> Items from a dataset:
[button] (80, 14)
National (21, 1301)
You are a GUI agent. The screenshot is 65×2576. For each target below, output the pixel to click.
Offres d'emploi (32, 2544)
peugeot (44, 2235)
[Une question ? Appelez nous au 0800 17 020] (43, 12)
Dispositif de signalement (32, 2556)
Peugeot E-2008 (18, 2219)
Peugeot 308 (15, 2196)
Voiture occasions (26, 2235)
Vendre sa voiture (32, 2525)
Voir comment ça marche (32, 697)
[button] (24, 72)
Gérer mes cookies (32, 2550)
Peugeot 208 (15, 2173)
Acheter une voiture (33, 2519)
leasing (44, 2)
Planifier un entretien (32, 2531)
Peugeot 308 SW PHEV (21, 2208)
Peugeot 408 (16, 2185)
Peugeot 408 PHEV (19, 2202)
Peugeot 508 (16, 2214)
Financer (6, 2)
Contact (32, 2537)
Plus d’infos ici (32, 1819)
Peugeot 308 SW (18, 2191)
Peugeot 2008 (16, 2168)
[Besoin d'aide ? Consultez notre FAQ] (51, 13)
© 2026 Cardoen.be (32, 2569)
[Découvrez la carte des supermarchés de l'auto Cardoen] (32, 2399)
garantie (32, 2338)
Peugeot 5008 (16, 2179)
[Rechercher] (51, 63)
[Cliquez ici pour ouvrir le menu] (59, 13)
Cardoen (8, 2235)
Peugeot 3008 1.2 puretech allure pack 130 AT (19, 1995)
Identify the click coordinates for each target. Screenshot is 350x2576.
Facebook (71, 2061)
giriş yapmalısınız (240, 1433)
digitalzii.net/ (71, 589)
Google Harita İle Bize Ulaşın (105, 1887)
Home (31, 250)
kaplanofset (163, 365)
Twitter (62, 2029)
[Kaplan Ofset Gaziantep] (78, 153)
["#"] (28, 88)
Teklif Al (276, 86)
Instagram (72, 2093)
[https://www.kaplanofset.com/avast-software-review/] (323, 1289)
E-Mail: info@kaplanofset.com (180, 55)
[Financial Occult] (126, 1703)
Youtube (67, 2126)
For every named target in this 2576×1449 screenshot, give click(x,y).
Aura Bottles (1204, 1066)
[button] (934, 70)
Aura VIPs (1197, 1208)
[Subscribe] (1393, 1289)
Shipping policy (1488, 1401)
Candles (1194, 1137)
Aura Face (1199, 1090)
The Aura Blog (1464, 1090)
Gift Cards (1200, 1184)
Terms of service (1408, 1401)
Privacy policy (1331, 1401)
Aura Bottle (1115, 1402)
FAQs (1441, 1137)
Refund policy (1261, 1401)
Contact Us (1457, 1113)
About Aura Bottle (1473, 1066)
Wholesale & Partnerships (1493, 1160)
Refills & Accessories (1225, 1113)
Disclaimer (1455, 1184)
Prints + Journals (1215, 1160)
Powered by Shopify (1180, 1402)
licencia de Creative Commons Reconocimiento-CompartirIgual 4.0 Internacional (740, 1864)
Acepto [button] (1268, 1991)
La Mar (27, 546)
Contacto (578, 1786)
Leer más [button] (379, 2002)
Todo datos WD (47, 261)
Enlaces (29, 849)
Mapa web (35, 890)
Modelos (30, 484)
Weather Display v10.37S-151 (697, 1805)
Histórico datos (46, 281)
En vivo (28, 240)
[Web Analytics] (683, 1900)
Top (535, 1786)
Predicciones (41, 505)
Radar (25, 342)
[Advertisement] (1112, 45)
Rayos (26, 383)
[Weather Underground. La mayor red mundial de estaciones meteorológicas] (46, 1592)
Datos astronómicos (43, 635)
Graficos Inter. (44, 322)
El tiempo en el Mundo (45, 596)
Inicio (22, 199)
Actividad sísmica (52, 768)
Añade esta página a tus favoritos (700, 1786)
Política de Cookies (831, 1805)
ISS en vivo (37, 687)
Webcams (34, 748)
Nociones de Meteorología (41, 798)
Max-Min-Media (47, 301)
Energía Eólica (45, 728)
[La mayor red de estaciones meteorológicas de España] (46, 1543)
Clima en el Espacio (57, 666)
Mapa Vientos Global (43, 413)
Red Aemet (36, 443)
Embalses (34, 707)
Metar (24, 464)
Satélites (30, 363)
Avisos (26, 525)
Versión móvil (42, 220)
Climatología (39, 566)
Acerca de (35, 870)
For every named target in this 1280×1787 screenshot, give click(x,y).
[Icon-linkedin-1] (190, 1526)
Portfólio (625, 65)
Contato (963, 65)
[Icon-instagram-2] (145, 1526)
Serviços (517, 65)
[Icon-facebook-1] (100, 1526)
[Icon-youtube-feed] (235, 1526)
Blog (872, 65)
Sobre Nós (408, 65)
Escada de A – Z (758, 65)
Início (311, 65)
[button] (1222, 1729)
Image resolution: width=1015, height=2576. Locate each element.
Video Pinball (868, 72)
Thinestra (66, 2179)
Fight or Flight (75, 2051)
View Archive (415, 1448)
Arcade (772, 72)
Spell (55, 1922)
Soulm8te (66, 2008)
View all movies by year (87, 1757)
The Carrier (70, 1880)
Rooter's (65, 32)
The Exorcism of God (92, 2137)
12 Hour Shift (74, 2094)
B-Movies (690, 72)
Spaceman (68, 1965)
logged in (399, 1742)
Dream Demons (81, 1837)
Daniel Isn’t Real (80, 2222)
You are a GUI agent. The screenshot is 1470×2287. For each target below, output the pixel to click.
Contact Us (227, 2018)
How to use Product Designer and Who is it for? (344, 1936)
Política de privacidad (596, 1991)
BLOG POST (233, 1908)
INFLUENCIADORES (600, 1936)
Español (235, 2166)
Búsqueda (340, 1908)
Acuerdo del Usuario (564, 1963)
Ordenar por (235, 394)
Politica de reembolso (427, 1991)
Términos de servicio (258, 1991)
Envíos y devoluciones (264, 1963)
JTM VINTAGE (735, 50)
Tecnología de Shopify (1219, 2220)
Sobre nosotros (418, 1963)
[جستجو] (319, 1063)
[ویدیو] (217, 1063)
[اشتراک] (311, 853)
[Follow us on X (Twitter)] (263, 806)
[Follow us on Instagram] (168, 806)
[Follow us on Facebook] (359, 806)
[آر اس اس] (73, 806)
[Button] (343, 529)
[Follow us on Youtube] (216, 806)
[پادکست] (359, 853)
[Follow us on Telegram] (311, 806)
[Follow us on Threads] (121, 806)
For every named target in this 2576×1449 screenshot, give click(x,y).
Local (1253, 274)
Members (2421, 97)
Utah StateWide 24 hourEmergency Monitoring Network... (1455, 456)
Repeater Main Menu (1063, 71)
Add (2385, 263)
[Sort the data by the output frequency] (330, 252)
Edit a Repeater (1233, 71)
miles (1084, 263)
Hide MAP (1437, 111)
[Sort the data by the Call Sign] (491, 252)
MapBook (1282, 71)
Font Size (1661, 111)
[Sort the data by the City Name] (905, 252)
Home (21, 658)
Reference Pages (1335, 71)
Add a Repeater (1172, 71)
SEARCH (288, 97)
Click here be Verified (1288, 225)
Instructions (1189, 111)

> EXERCISE DIRECTIONS: Can you write out the lines above, from the first one through the one containing "FAQs (1441, 1137)", exactly as they appear and nothing more?

> WRITTEN REPLY:
[button] (80, 14)
National (21, 1301)
You are a GUI agent. The screenshot is 65×2576. For each target below, output the pixel to click.
Offres d'emploi (32, 2544)
peugeot (44, 2235)
[Une question ? Appelez nous au 0800 17 020] (43, 12)
Dispositif de signalement (32, 2556)
Peugeot E-2008 (18, 2219)
Peugeot 308 (15, 2196)
Voiture occasions (26, 2235)
Vendre sa voiture (32, 2525)
Voir comment ça marche (32, 697)
[button] (24, 72)
Gérer mes cookies (32, 2550)
Peugeot 208 (15, 2173)
Acheter une voiture (33, 2519)
leasing (44, 2)
Planifier un entretien (32, 2531)
Peugeot 308 SW PHEV (21, 2208)
Peugeot 408 (16, 2185)
Peugeot 408 PHEV (19, 2202)
Peugeot 508 (16, 2214)
Financer (6, 2)
Contact (32, 2537)
Plus d’infos ici (32, 1819)
Peugeot 308 SW (18, 2191)
Peugeot 2008 (16, 2168)
[Besoin d'aide ? Consultez notre FAQ] (51, 13)
© 2026 Cardoen.be (32, 2569)
[Découvrez la carte des supermarchés de l'auto Cardoen] (32, 2399)
garantie (32, 2338)
Peugeot 5008 (16, 2179)
[Rechercher] (51, 63)
[Cliquez ici pour ouvrir le menu] (59, 13)
Cardoen (8, 2235)
Peugeot 3008 1.2 puretech allure pack 130 AT (19, 1995)
Identify the click coordinates for each target. Screenshot is 350x2576.
Facebook (71, 2061)
giriş yapmalısınız (240, 1433)
digitalzii.net/ (71, 589)
Google Harita İle Bize Ulaşın (105, 1887)
Home (31, 250)
kaplanofset (163, 365)
Twitter (62, 2029)
[Kaplan Ofset Gaziantep] (78, 153)
["#"] (28, 88)
Teklif Al (276, 86)
Instagram (72, 2093)
[https://www.kaplanofset.com/avast-software-review/] (323, 1289)
E-Mail: info@kaplanofset.com (180, 55)
[Financial Occult] (126, 1703)
Youtube (67, 2126)
For every named target in this 2576×1449 screenshot, give click(x,y).
Aura Bottles (1204, 1066)
[button] (934, 70)
Aura VIPs (1197, 1208)
[Subscribe] (1393, 1289)
Shipping policy (1488, 1401)
Candles (1194, 1137)
Aura Face (1199, 1090)
The Aura Blog (1464, 1090)
Gift Cards (1200, 1184)
Terms of service (1408, 1401)
Privacy policy (1331, 1401)
Aura Bottle (1115, 1402)
FAQs (1441, 1137)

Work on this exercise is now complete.